The problem we would like to solve is the following: if an observer is located at a certain point a given height H above the surface of the Earth, here modeled as a sphere, and a surface distance A away from an observed object, how much of the object would be obscured by the Earth’s surface?
It would be easier if we had a sketch of the problem. I took care to make a rough one on my tablet:
A crude sketch over the problem. Two new angles α and β have been created. These will come in handy later.

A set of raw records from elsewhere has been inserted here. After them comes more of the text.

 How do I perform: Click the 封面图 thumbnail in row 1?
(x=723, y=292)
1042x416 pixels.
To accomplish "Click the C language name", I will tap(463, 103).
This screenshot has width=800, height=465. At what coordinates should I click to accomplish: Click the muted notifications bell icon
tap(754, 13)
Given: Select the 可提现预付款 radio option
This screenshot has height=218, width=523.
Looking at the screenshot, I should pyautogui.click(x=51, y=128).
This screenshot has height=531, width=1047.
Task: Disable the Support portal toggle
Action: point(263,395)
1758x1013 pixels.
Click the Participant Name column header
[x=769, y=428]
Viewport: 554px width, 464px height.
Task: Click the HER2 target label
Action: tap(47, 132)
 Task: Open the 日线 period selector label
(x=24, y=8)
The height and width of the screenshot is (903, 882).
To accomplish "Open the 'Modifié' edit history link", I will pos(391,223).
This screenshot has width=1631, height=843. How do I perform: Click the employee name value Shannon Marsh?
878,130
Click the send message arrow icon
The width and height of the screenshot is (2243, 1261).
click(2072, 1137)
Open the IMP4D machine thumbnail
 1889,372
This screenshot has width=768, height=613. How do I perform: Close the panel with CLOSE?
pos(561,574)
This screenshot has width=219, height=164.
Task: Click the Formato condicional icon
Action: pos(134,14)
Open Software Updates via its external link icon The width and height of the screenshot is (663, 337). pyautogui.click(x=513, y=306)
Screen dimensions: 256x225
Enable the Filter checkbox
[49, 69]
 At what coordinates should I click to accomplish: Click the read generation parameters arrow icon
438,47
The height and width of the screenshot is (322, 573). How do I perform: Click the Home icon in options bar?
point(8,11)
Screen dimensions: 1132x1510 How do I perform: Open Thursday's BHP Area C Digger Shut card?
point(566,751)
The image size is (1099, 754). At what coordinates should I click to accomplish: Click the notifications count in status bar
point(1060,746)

What we are interested in is the height h obscured by the horizon as a function of the distance A between the observer and the observed object only; the height is treated as a constant. To solve this problem, I will be using trigonometric functions and the Pythagorean theorem. While this probably sounds scary to the uninitiated plainthinker, the calculations are fairly straightforward once one manages to figure out how to solve this problem.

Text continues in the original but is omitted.